There are similar revenge narratives where men are castrated by other men offended by discovered sexual intercourse, usually consensual, with a kinswoman. Castration was a recognized punishment for adultery in some regions, though the courts sought to control the application of the penalty. Canon law also prescribed castration for a Christian European found guilty of adultery with a Saracen woman.[5]

Other castration stories indicate that genital mutilation was often used against clerics and monks for sexual crimes. In the twelfth century, a nun at Watton, a monastery of the Order of St. Gilbert, disliked the cloistered life, fell in love with a young canon, and she became pregnant. When the disgrace became known to the sisters, the canon fled but was then caught by the sisters and brought back to Watton. The guilty nun, in the presence of her sisters, was forced to castrate her own lover and then return to her cell.[6]
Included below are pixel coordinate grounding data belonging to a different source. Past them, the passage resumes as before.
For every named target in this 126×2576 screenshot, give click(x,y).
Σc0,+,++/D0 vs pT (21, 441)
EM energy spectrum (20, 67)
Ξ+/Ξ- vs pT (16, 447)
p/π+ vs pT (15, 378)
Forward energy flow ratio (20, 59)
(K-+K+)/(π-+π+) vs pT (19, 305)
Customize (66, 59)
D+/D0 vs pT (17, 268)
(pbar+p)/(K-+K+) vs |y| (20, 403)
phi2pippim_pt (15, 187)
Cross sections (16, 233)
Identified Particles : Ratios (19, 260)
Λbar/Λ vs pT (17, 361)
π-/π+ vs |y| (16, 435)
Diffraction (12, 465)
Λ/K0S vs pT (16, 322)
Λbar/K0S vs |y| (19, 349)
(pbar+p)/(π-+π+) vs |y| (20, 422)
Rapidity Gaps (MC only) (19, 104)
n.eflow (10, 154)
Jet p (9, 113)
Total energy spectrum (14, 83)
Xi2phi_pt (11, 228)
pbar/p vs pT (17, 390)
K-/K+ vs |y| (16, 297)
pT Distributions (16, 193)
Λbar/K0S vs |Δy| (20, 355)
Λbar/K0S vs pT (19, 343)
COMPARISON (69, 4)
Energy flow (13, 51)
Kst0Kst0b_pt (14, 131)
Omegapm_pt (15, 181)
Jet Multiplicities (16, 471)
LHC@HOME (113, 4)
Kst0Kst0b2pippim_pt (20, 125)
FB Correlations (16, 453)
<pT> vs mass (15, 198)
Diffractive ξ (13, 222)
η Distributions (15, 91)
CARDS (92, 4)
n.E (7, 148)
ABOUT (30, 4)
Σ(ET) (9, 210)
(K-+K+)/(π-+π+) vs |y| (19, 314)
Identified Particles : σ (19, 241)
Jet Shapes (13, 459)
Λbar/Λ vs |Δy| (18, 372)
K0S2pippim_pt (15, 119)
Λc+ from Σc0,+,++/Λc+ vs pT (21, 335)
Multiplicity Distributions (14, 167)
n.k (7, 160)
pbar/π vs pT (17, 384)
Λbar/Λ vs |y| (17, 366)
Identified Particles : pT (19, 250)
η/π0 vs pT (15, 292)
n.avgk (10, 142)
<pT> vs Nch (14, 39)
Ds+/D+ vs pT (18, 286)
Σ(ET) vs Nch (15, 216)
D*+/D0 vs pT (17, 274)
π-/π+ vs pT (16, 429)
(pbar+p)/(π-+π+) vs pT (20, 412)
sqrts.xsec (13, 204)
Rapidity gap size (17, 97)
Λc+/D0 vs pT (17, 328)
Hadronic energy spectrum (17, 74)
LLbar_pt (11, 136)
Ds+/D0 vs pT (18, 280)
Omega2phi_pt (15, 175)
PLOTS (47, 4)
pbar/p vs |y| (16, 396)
Hugh of Lincoln (d.1200), from the knightly class in Burgundy, a Carthusian monk and bishop of Lincoln soon canonized after his death, was relieved of his intense sexual desire by a miraculous castration: one night a saint came down from heaven and castrated him, giving him only calm from that moment on.[7]

The fabliau Prestre crucifié dramatizes social anxieties about middle class adultery with clergy in the portrayal of a priest who is castrated by a sculptor of crucifixes who surprises his wife in bed with a priest. When the sculptor returns home, suspecting what his wife was up to, the priest jumps out of bed and decides to hide by mounting a newly carved cross and playing the body of Christ. Considering the body on the cross, the sculptor decides that the prick and balls are not right so he cuts them off, leaving the mutilated priest to flee into the street.[8]

These are only a few examples of numerous accounts and representations of physical emasculation, both fictional and historical, and Abelard's narrative is significant for its attempt to play down the importance of the physical violence, repressing the full psychic and social trauma in the construction of a moral and spiritual drama.

We do not have only Abelard's self-dramatization to recover the social valence of his castration. In around 1120, Roscelin of Compiegne, a teacher of dialectic and enemy of Abelard, wrote a vicious attack against Abelard in response to Abelard's criticism of Roscelin's teachings.[9] Roscelin's open letter against Abelard was written soon after Abelard's relationship with Heloise, his castration, and his entry into monastic life had become widely known (1117-18). Roscelin concludes his letter with a spiteful commentary on Abelard's identity. Abelard has no identity in Roscelin's view: he is neither monk nor cleric or layman, and he has no name, not even Petrus, since a masculine proper name loses its signification once its subject changes gender:

But, to be sure, you are lying that you can be called "Petrus" from conventional usage. I'm certain that a noun (nomen) of masculine gender, if it falls away from its own gender, will refuse to signify its usual thing (rem). For proper nouns usually lose their signification when the things signified fall back from their own completion. A house is not called a house but an imperfect house when its walls and roof are removed. Therefore since the part that makes a man has been removed, you are to be called not "Petrus" but "imperfect Petrus". It is relevant to this heap of human disgrace because in the seal by which you seal your stinking letters you form an image having two heads, one a man and the other a woman... I have decided to say many true and obvious things against your attack, but since I am writing against an imperfect man, I will leave the work that I began incomplete.[10]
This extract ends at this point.